Task item:
An exact transcription of all the records below is required, without any images.

Material to process:
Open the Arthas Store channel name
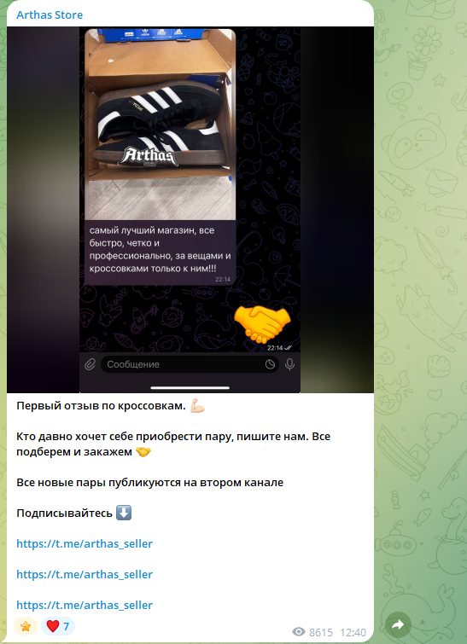Viewport: 467px width, 644px height. (x=50, y=15)
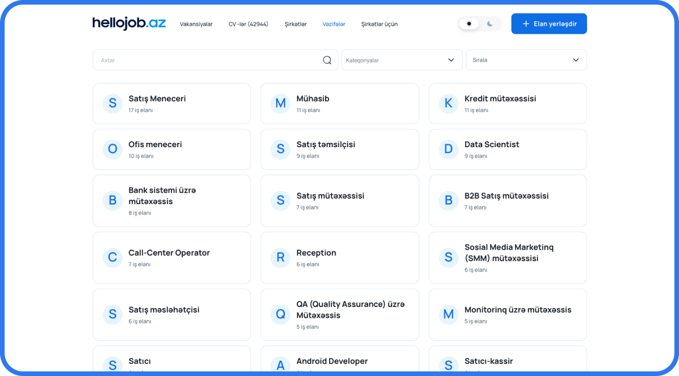
Task: Click the R icon for Reception
Action: tap(280, 258)
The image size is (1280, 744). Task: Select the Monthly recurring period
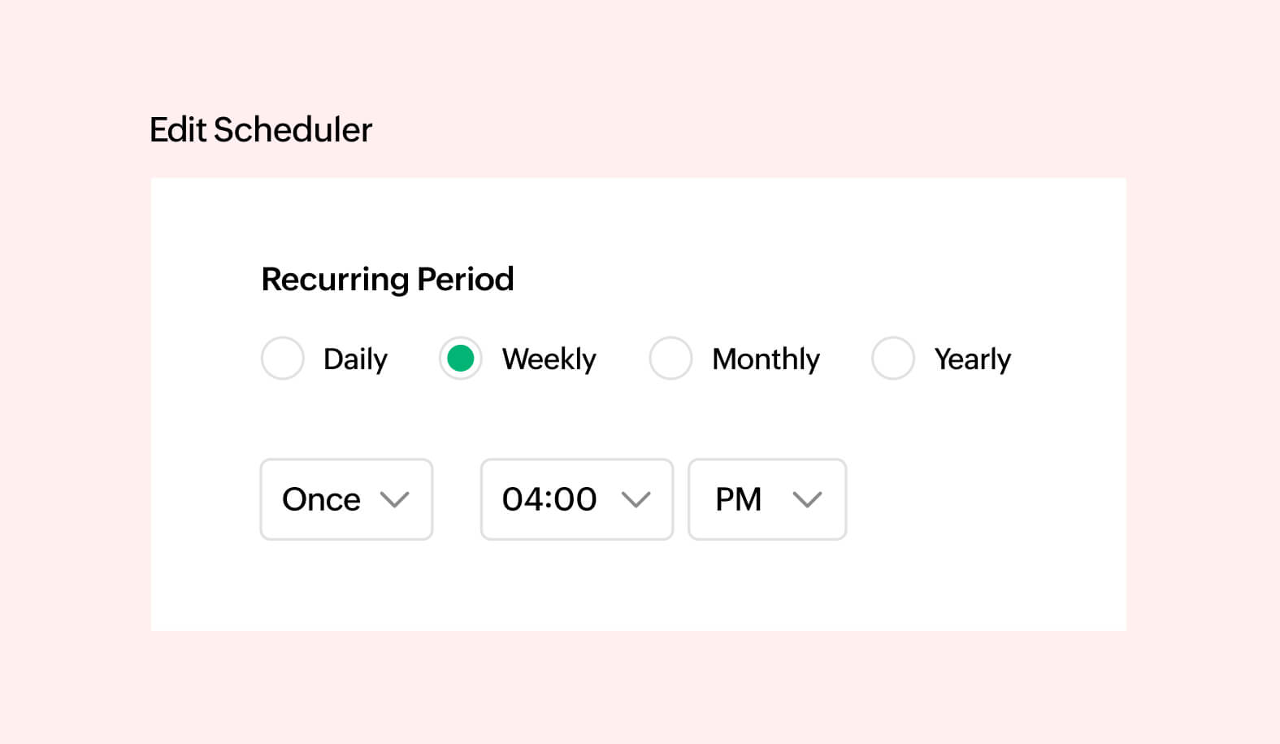pyautogui.click(x=670, y=358)
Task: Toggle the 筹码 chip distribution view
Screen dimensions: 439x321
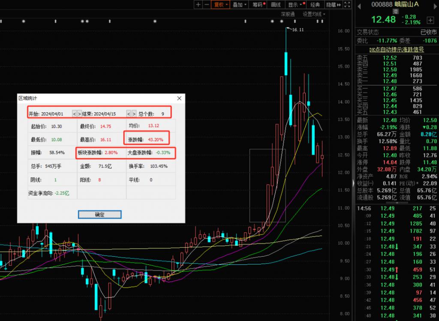Action: pyautogui.click(x=258, y=5)
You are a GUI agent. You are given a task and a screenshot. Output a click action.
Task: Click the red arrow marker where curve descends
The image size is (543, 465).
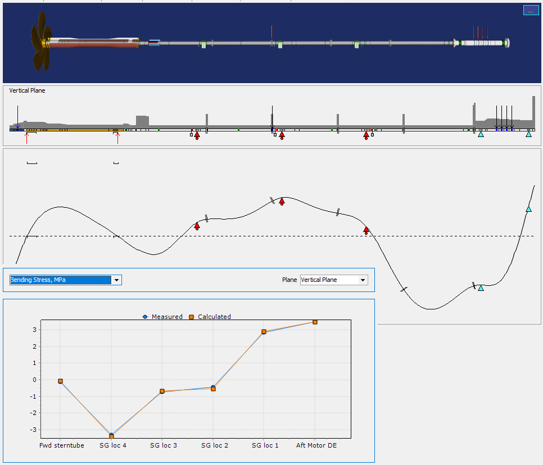click(x=366, y=230)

Solution to this problem:
Open the Arthas Store channel name
Viewport: 467px width, 644px height. (x=50, y=15)
Task: Click the R icon for Reception
Action: tap(280, 258)
The image size is (1280, 744). Task: Select the Monthly recurring period
pyautogui.click(x=670, y=358)
Task: Toggle the 筹码 chip distribution view
Screen dimensions: 439x321
Action: pyautogui.click(x=258, y=5)
You are a GUI agent. You are given a task and a screenshot. Output a click action.
Task: Click the red arrow marker where curve descends
The image size is (543, 465).
click(x=366, y=230)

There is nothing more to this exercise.